The media responded to Craig Venter’s unveiling of an “artificial cell” in late May with the hyperbole you’d expect. Other scientists grumbled at the hype—their general message (accurate, if a little churlish) was “not bad, but no big deal.” Like extra-syllabus questions at school, headline-grabbing developments like this are very effective at revealing what we don’t understand. Charlie Brooker in the Guardian was as funny as ever, but inadvertently revealed that geneticists have failed to communicate that there are no simple genetic instructions for “add two extra legs” or “omit appendix.” Alasdair Palmer in the Telegraph found himself forced to enter the 20th (some might say the 17th) century, crying: “What has happened to the mystery of life, the intangible, miraculous glory that we think is somehow its essence? It has disappeared. There are only molecules and the void.”
Venter is the founder of the US biotech company Celera, which previously raised data-ownership fears with its private project to sequence the human genome. One critic was John Sulston, the biologist who directed British contributions to the publicly-funded Human Genome Project. Now the two are clashing again, after Sulston argued on BBC Radio 4 that, in the wake of the synthetic cell, Venter’s company would be able to seize patents that “would give them control of all bioengineering in the future.” This is not a negligible concern, but the very artificiality of Venter’s bespoke bacterial genome seems to diminish it. There are many possible ways to reconfigure bacteria, and no one knows if his is the most promising.
And in all of this, why is so little interest shown in Venter’s team? The man knows how to attract money and publicity, but his canniest achievement was to attract good scientists. He would never have got this far without a stellar group, perhaps benefitting most from the expertise of Nobel laureate microbiologist Hamilton Smith, whose work on genome-snipping enzymes helped to make genetic biotechnology possible.
The slump’s silver lining
According to the European Environment Agency, the recession has a silver lining: it is partly responsible for a drop in greenhouse-gas emissions from the 27 EU member states.

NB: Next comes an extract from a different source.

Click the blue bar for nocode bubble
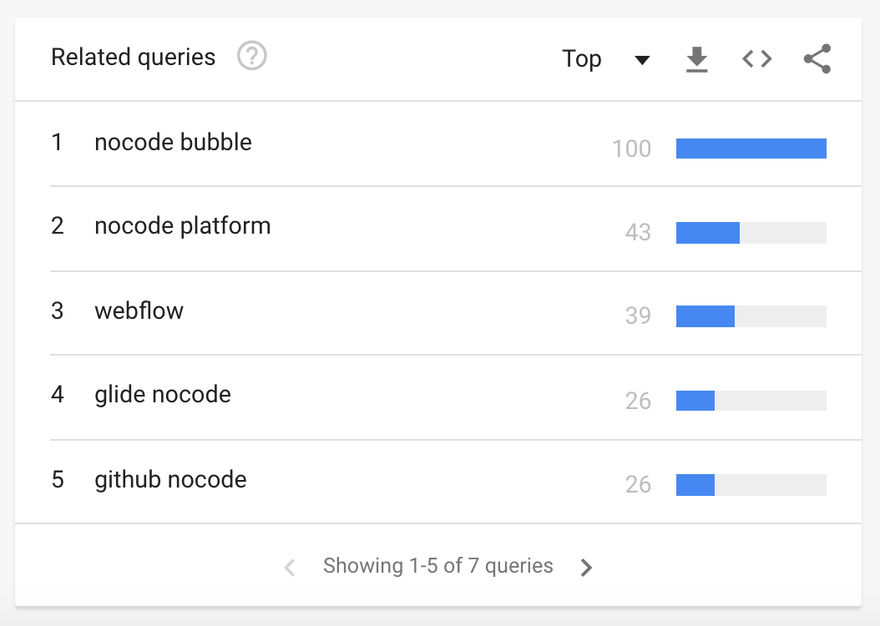 tap(751, 148)

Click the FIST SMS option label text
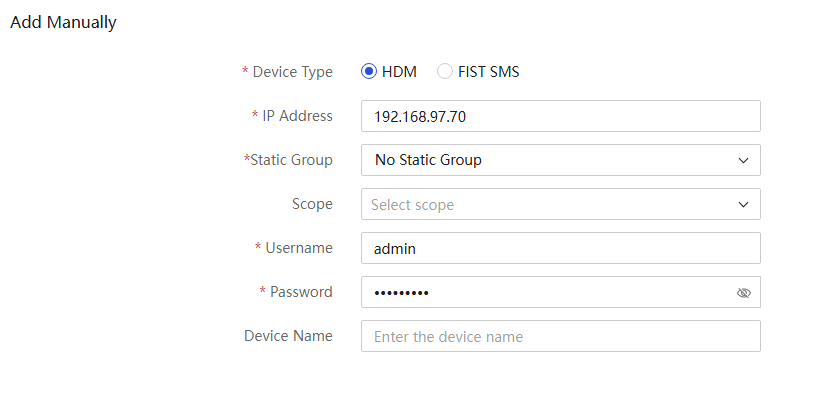pyautogui.click(x=488, y=72)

Emissions have been falling since 2003 for many reasons, but rising fuel prices and industrial slowdown accelerated the decline in 2008, and are expected to have done so even more in 2009. With EU emissions 11.3 per cent below 1990 levels at the end of 2008, the trend is halfway towards meeting the target figure of 20 per cent reduction unilaterally set by the EU. Germany has a much more ambitious national target of 40 per cent—closer to the level environmentalists believe is necessary to avoid serious climate change—and hopes that its aggressive pursuit of solar energy will help. This initiative is being observed closely in the US, where the department of energy is funding 46 Energy Frontier Research Centres, each at around $10-25m over five years, to develop renewable technologies.
Acupuncturing a myth
One of the main challenges for alternative therapies seeking scientific validation is that they come laden with tradition and ritual. Take a recent study purporting to offer a biochemical mechanism for acupuncture. It showed that mice, when treated in a traditional knee point to relieve inflammatory pain in the paw, had boosted levels of adenosine, a neuromodulator produced by the body for pain relief, and their discomfort was reduced significantly. The finding is persuasive and interesting, but does it shed much light on acupuncture? Acupuncturists insist that it matters precisely where the needles go—an issue that the mice researchers in New York did not properly discuss. And the theory of the flow of “qi,” or energy, along meridians in the body remains as remote as ever from conventional physiology. In the end, the treatment’s efficacy must be determined by clinical trials, which still struggle to identify a consistent effect beyond placebo.